Surely you remember Grok, Elon Musk’s AI that was supposed to be an improved and non-woke version of ChatGPT, OpenAI’s chatbot. Elon Musk wanted to compete with his enemy Sam Altman and the reality is quite harsh.
The Grok chatbot from xAI, the company led by Elon Musk as a response to OpenAI’s ChatGPT, will be available to Premium Twitter subscribers by the end of this week.
Musk has announced the increased availability of Grok in a tweet, along with an instructional video on how to publish a conversation with the chatbot directly on Twitter.
A change that makes Grok more accessible
Grok has been available to Premium+ subscribers on Twitter since it came out of early beta, but that level of payment on the social network costs $16 per month or $168 for the full year when billed annually. Since the Premium level costs half, $8 per month or $84 per year, this change makes Grok a little more accessible.
In mid-March, Musk’s xAI made its Grok-1 model, which powers its chatbot, open source. A couple of weeks earlier, the executive sued OpenAI and Sam Altman, accusing them of pursuing profits and abandoning their non-profit mission.
A fistfight with OpenAI and Sam Altman
Elon Musk was one of the early supporters of OpenAI and funded its operations when it was starting. In his lawsuit, he claimed that OpenAI was developing generative artificial intelligence “to maximize the benefits for Microsoft, instead of for the benefit of humanity”. That, he said, was a “blatant betrayal of the Founding Agreement”.

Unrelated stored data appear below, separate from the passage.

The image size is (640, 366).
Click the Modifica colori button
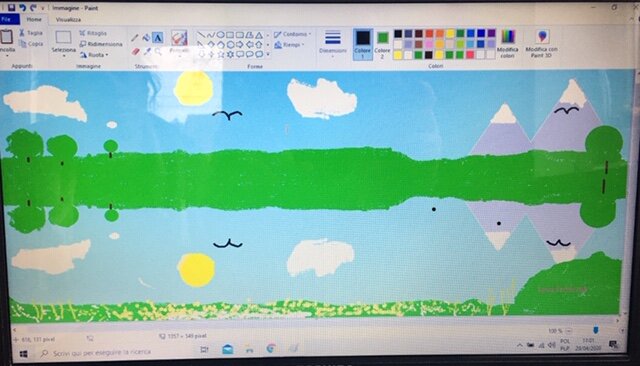tap(508, 44)
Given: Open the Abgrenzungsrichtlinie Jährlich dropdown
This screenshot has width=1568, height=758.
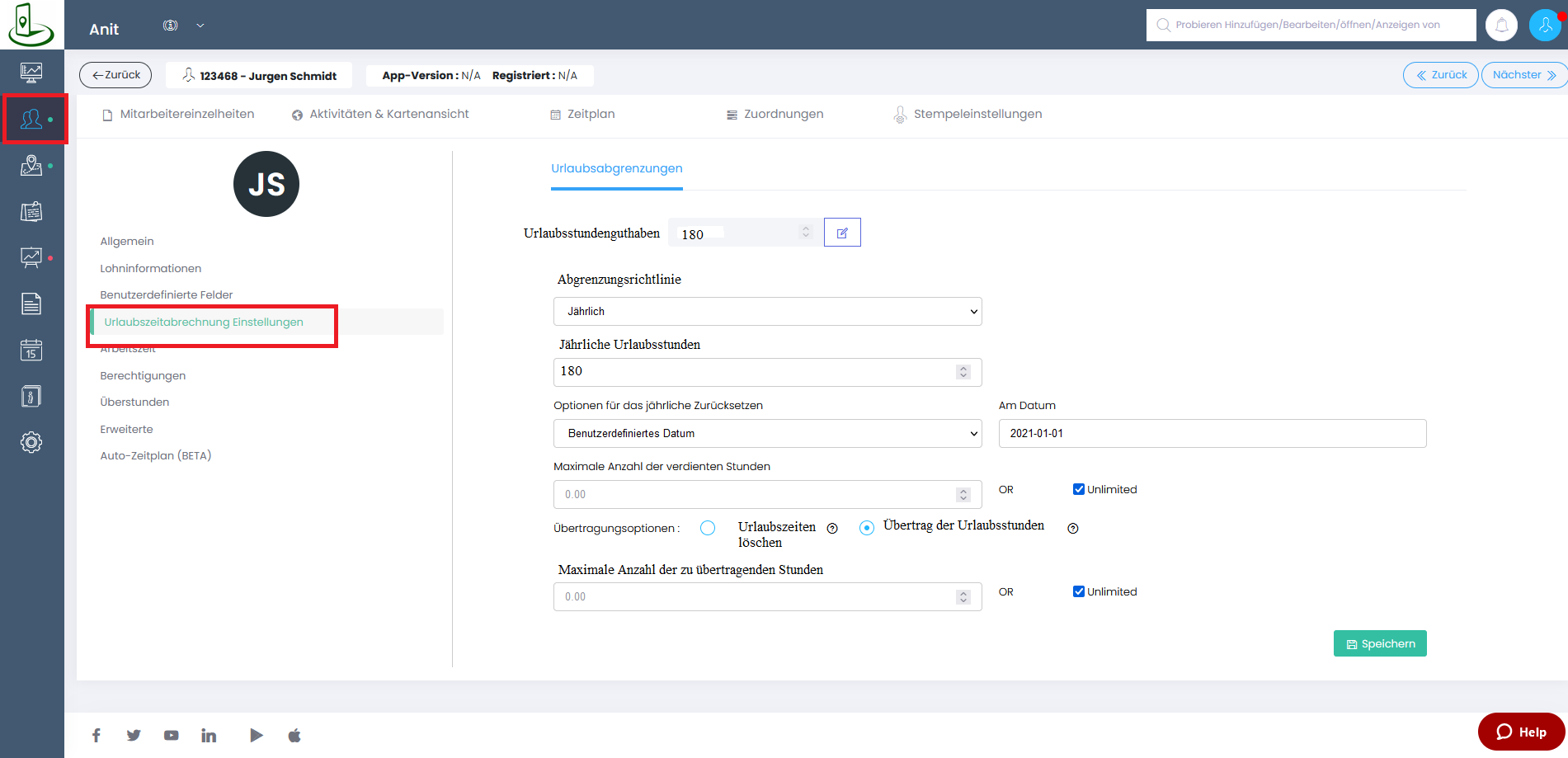Looking at the screenshot, I should 767,311.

But in a refutation of his claims, OpenAI said that “there is no Founding Agreement, nor any agreement at all with Musk” to open its technology. The company claims that Musk not only knew it was going to become a for-profit entity, but also participated in its planning and, initially, wanted the majority of the capital, control of the initial board of directors, and the CEO position.